Patients were enrolled in the trial between February 2021 and June 2021; the date of final 90-day follow-up was Sept. 15, 2021. Enrollment was discontinued when the trial met the prespecified criterion for futility. Patients' mean age was 52.7 years, and 41.5% were women. All 562 enrolled patients completed the trial (293 assigned to the P2Y12 group, and 269 assigned to the usual care group), with 87% receiving a therapeutic dose of heparin by the end of study day 1. Among patients assigned to a P2Y12 inhibitor, 63% received ticagrelor and 37% received clopidogrel. The median number of organ support-free days was 21 days (interquartile range, 20 to 21 days) in the P2Y12 inhibitor group and 21 days (interquartile range, 21 to 21 days) in the usual care group (adjusted odds ratio, 0.83; 95% credible interval, 0.55 to 1.25). Six patients in the P2Y12 group and two patients in the usual care group experienced major bleeding (2.0% vs. 0.7%; adjusted odds ratio, 3.31 [95% CI, 0.64 to 17.2]; P=0.15).

The trial was limited by its open-label design and by the relatively short time that P2Y12 inhibitors were administered, among other factors, the authors noted. They concluded that in non-critically ill patients hospitalized for COVID-19, adding a P2Y12 inhibitor to a therapeutic dose of heparin did not improve organ support-free days in the short term. “It remains uncertain whether other platelet-mediated thromboinflammatory pathways may be better therapeutic targets in patients with COVID-19,” the authors wrote.

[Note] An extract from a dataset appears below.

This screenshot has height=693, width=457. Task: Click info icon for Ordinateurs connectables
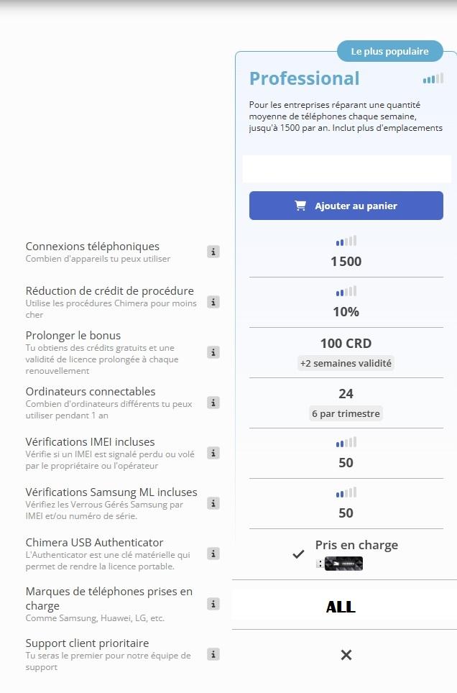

The authors of an accompanying editorial agreed that “platelets may still represent a promising therapeutic target in COVID-19” but said the results of the current trial indicate that additional P2Y12 inhibition did not improve outcomes in moderately ill hospitalized patients with COVID-19. While awaiting the results of ongoing trials, the editorialists wrote, “further studies should explore the role of other antiplatelet agents, which may potentially also target some of the pathogenic inflammatory pathways, and also may have a favorable risk-benefit ratio that provides protection without further compromising the individual patient's bleeding risk.”